Segment Start: Dataset records

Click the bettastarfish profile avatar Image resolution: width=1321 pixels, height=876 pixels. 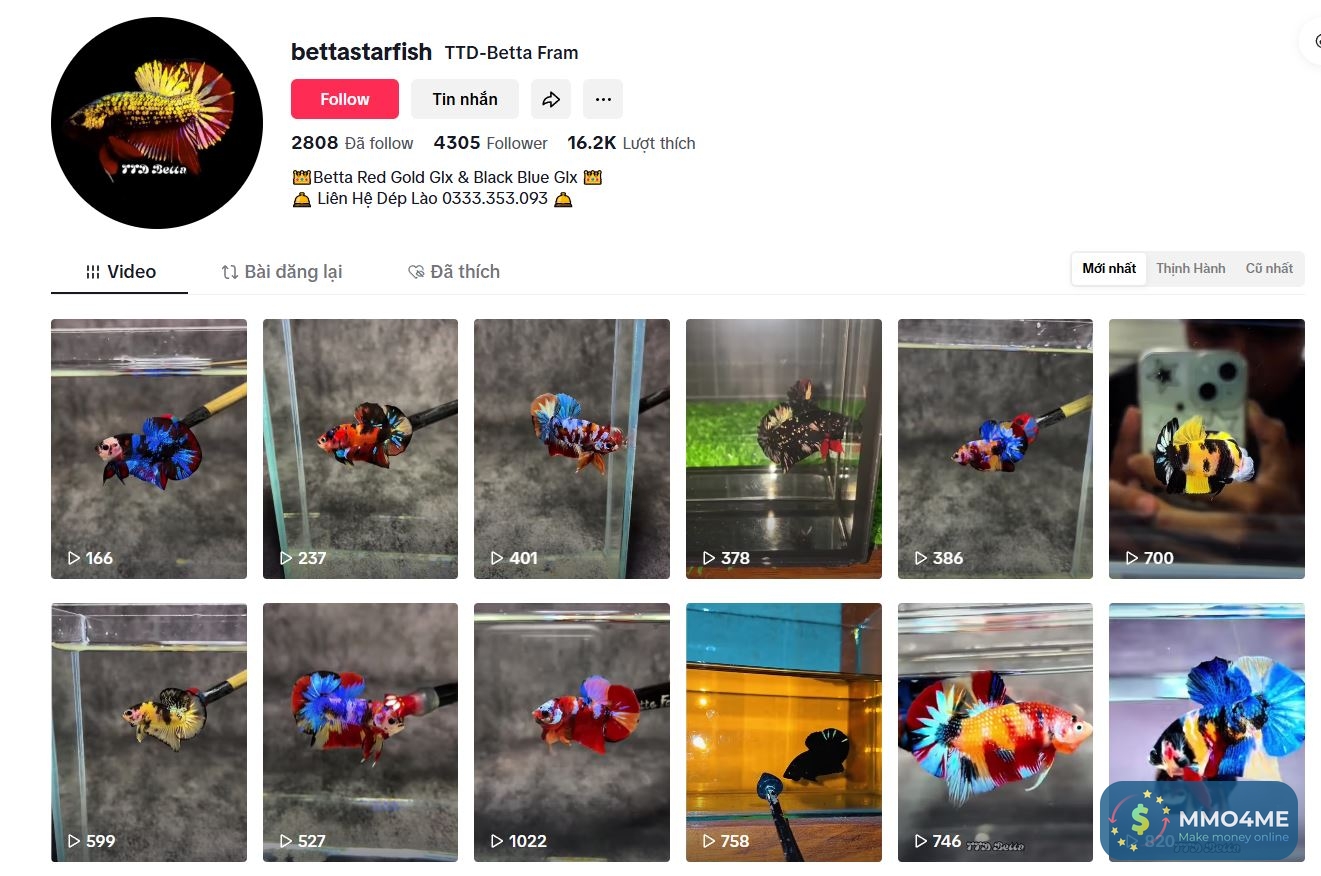(x=157, y=123)
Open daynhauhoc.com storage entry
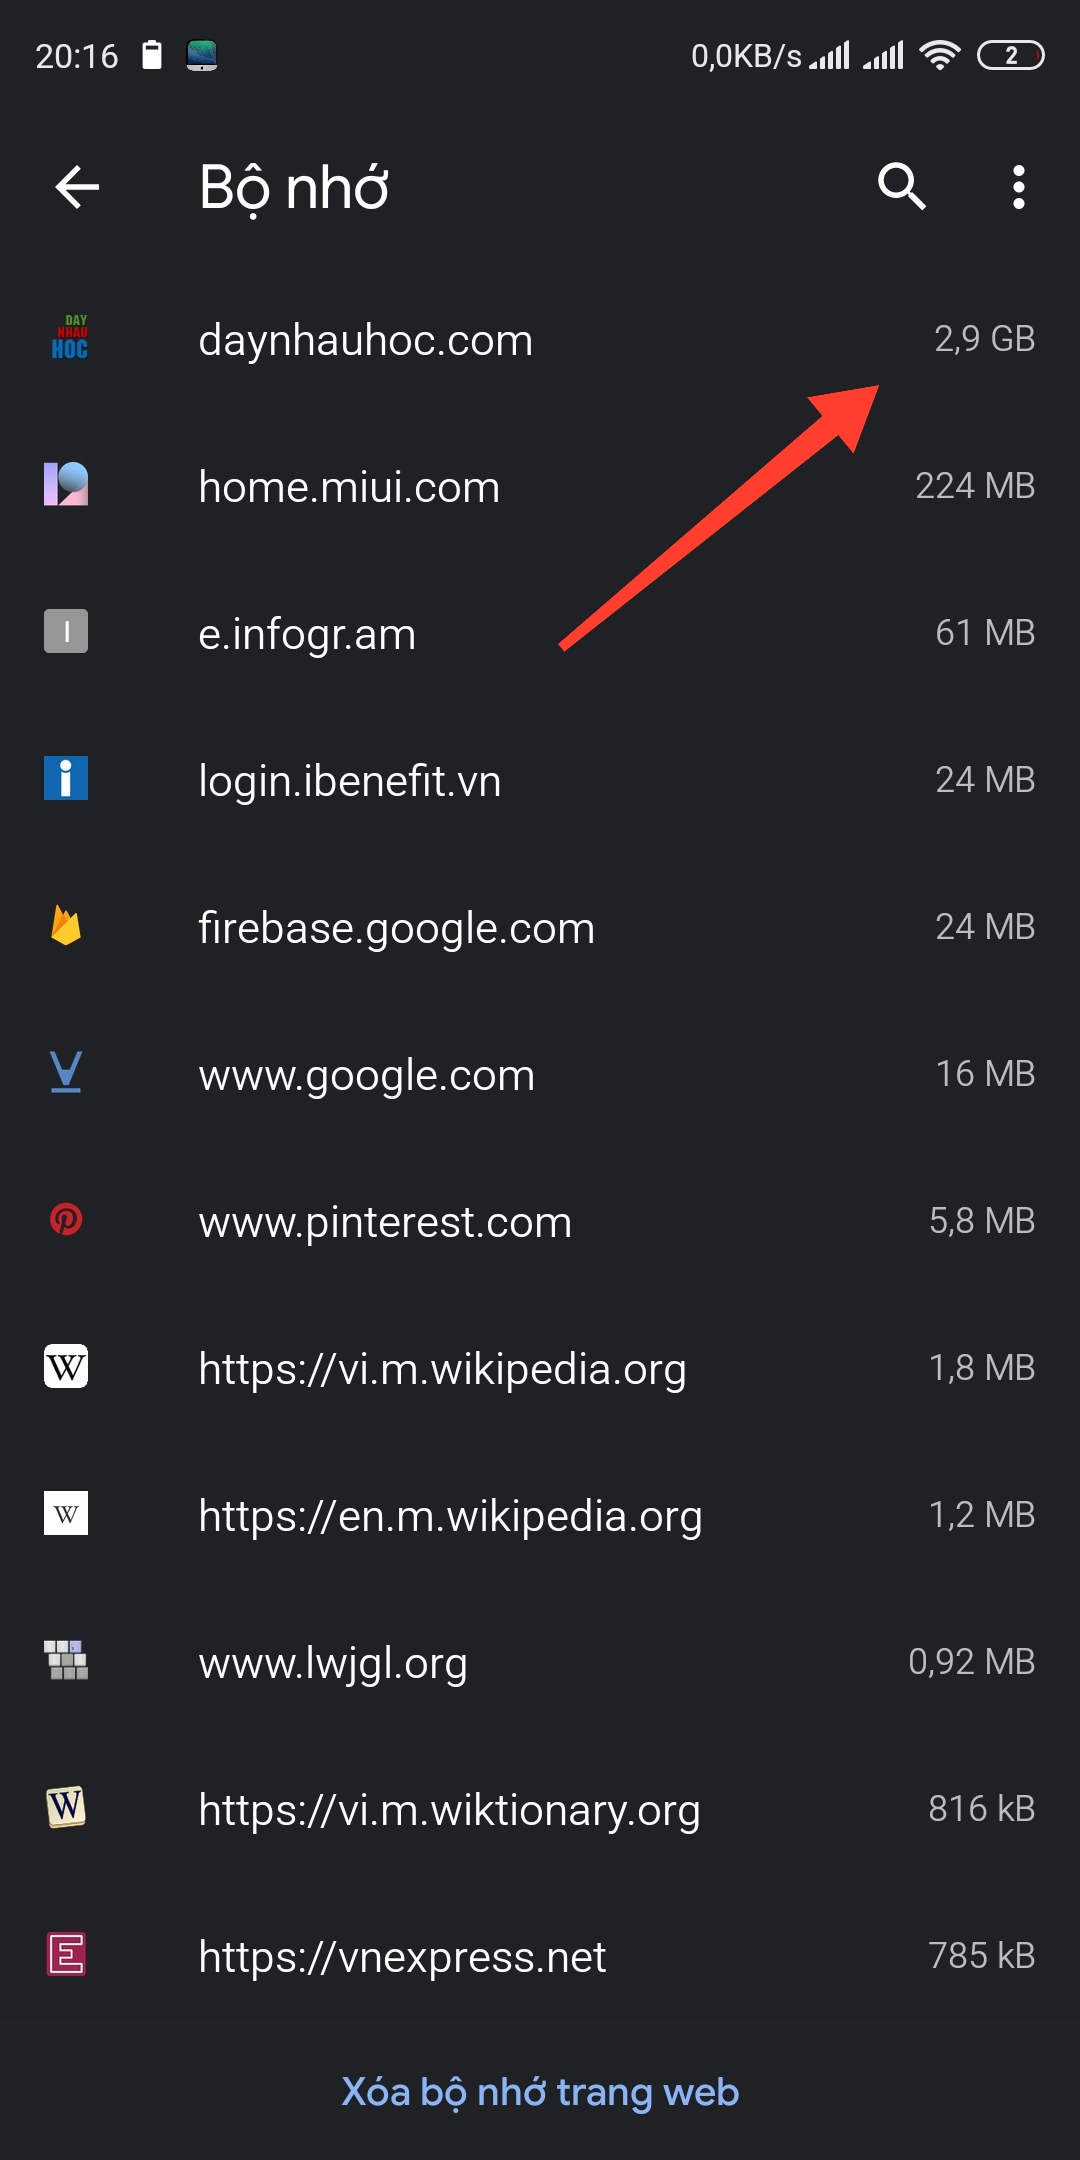Image resolution: width=1080 pixels, height=2160 pixels. (x=540, y=339)
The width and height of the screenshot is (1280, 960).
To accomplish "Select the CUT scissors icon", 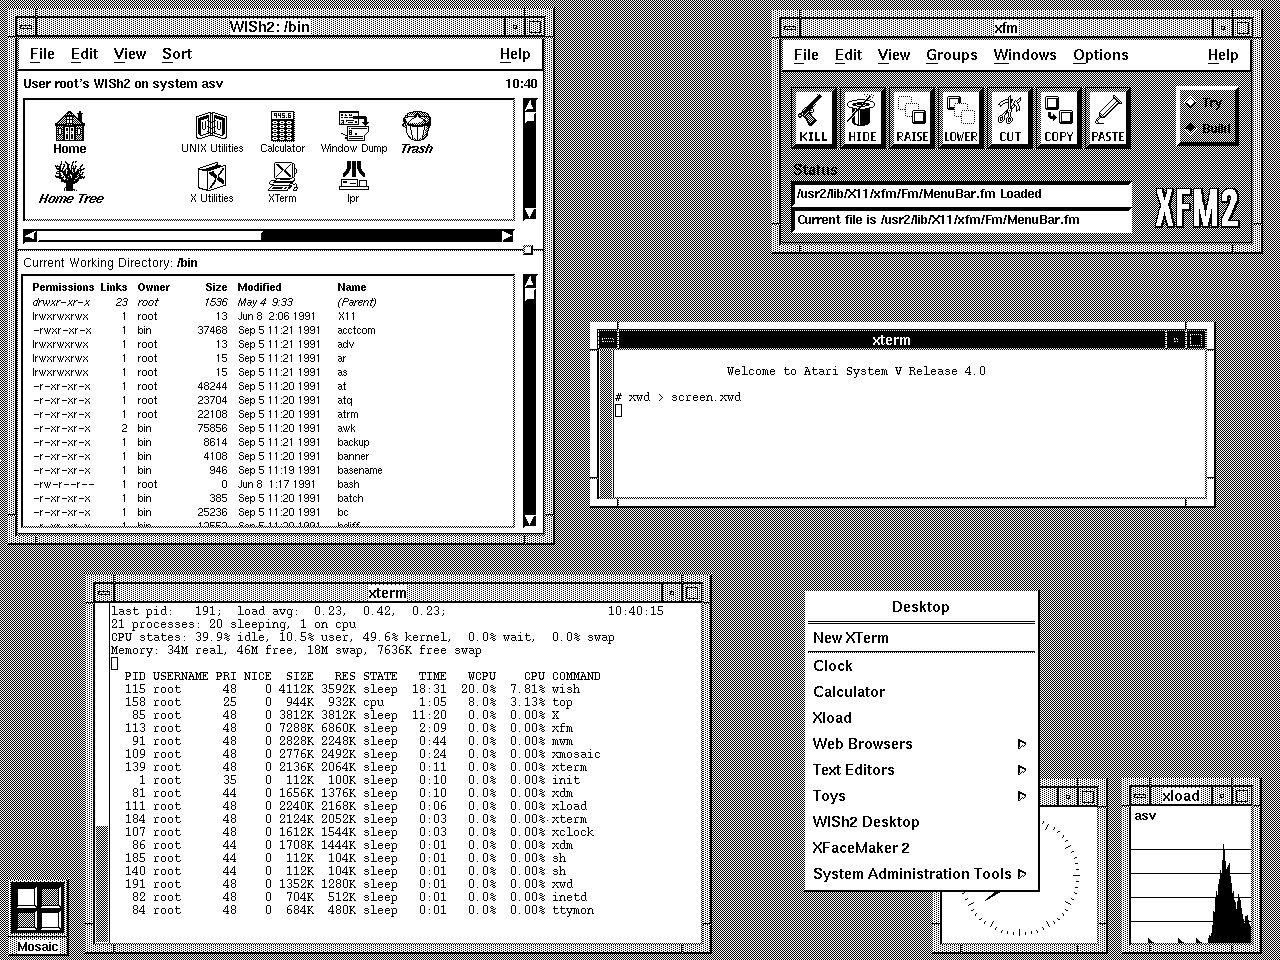I will click(1010, 117).

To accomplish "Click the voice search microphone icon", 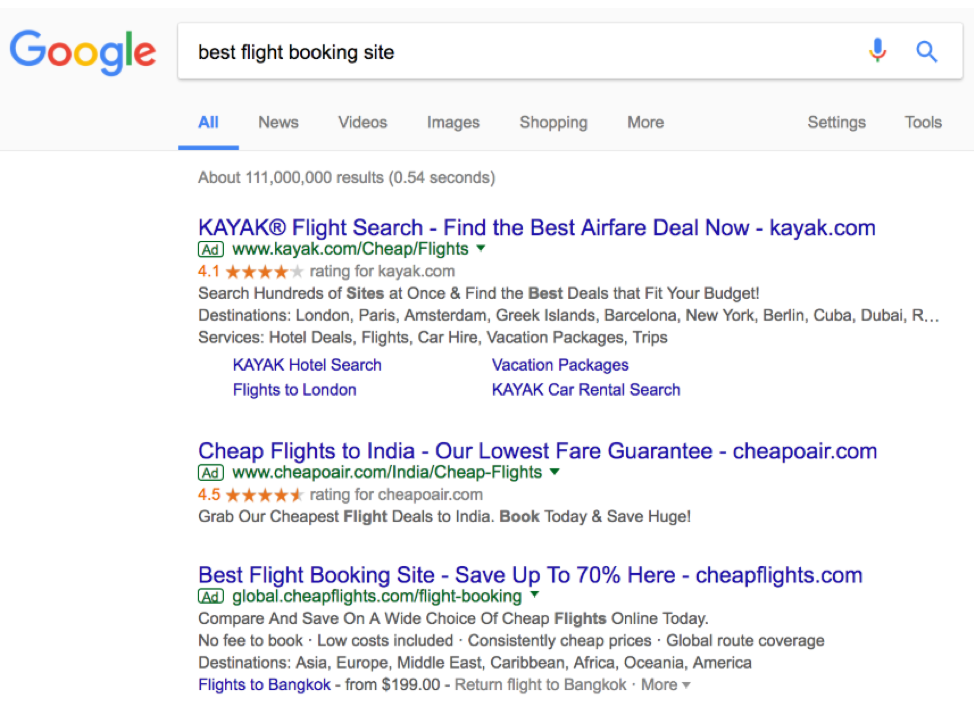I will click(877, 51).
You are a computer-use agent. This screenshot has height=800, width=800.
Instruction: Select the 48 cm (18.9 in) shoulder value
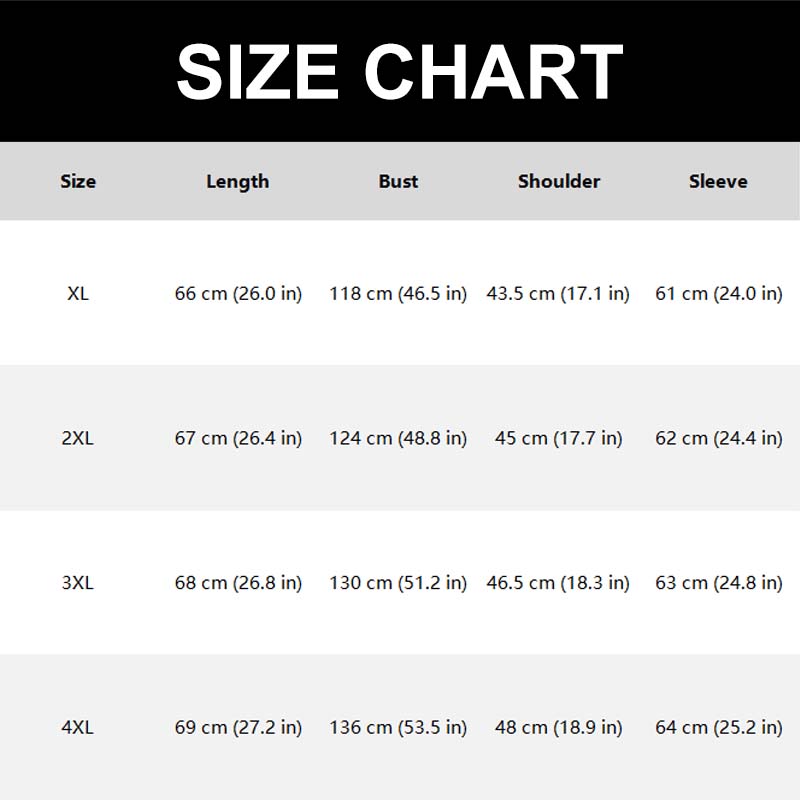pos(558,728)
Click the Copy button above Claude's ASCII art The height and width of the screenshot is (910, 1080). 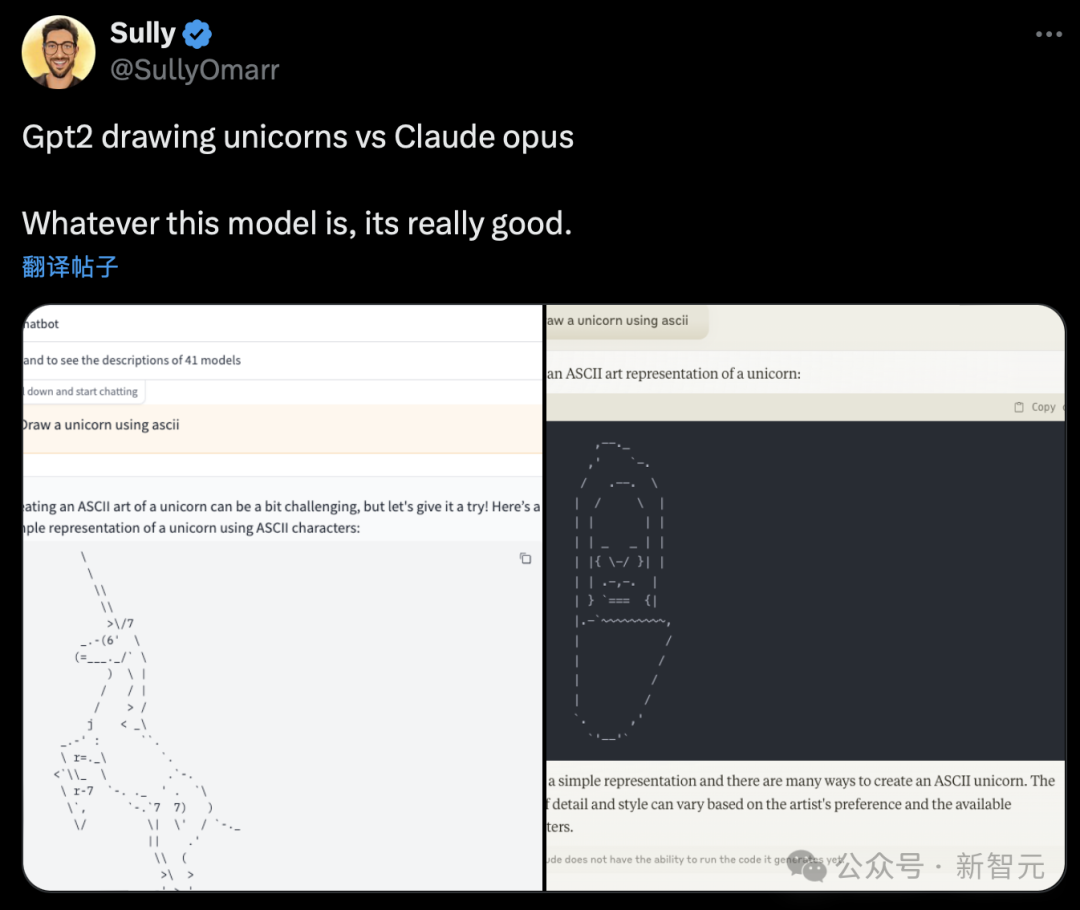(x=1043, y=407)
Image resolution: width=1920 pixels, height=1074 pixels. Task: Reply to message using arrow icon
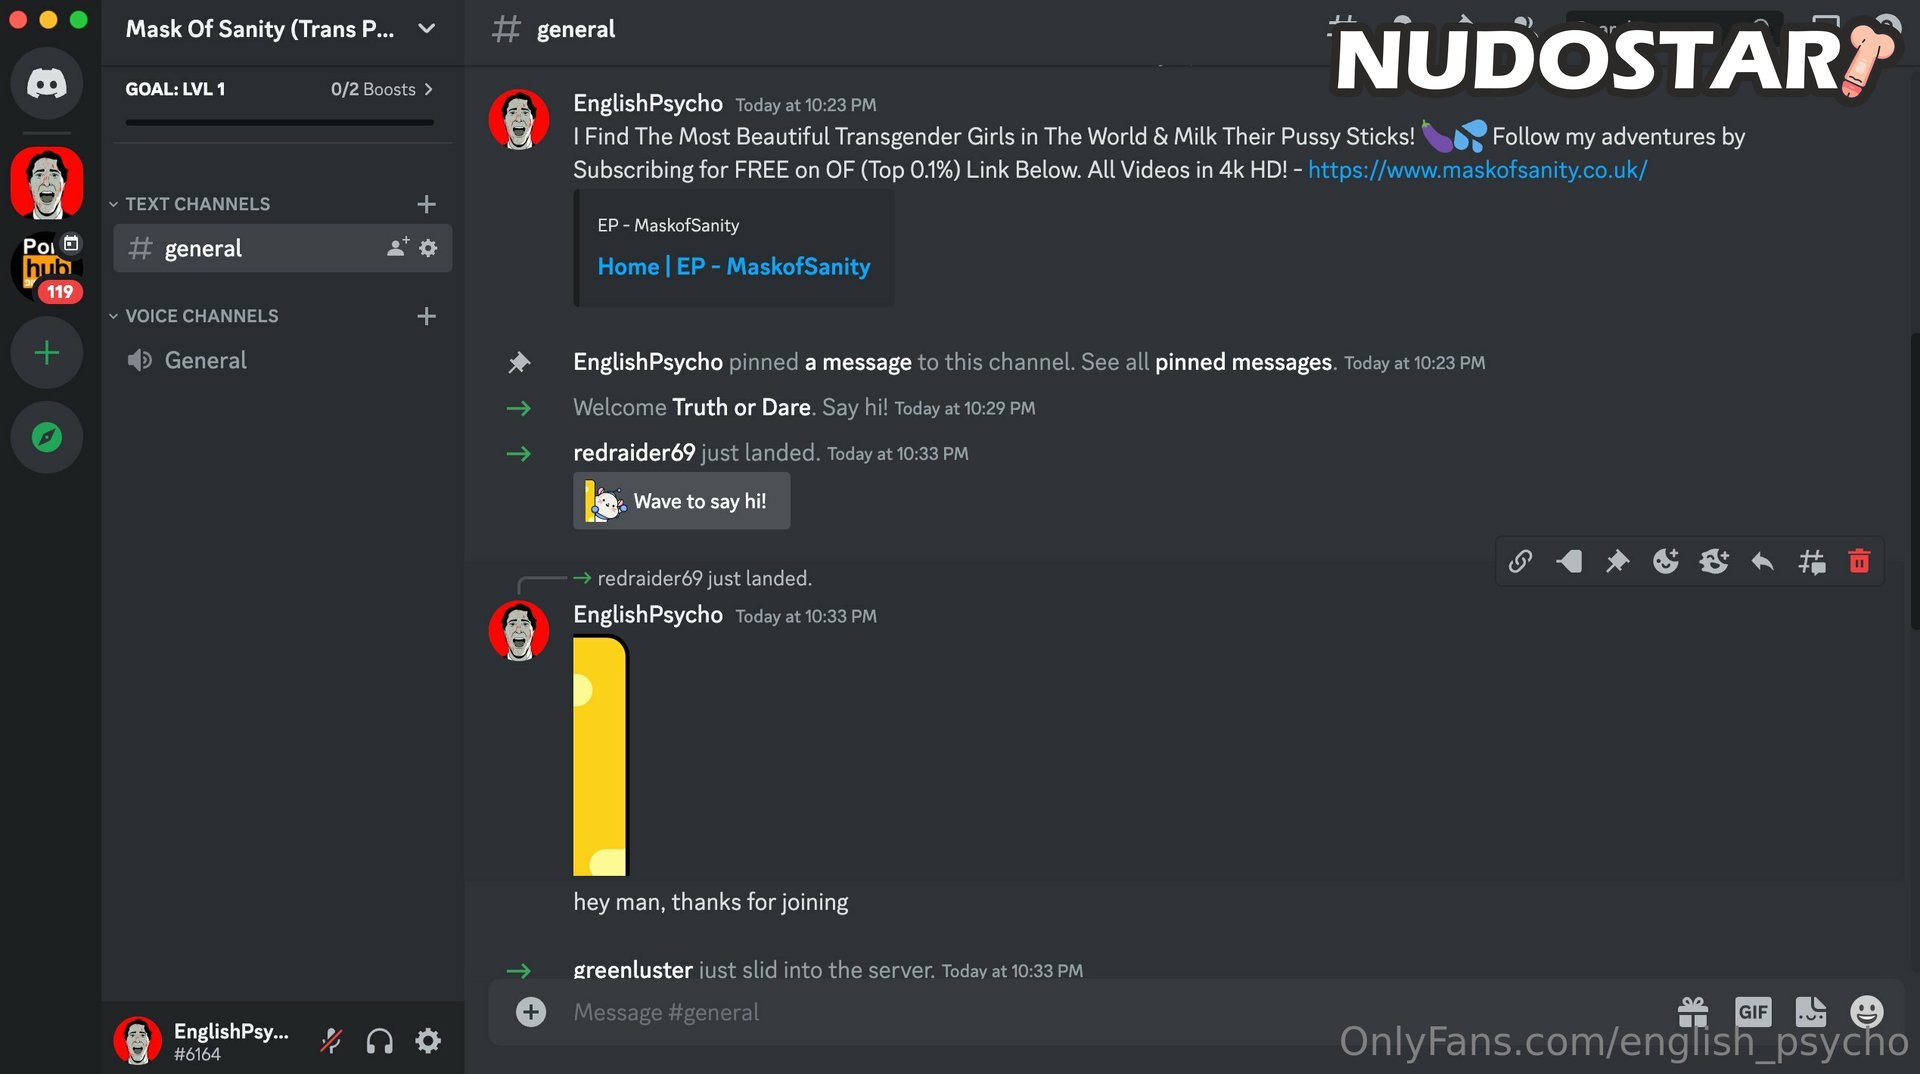[x=1762, y=562]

Segment End: Dataset records

> **Exercise details**: Pictures excluded, output exactly the line that contains "Image resolution: width=1920" and every line after it to the end of the data above.

> **Answer to the exercise**:
Image resolution: width=1920 pixels, height=1074 pixels. Task: Reply to message using arrow icon
[x=1762, y=562]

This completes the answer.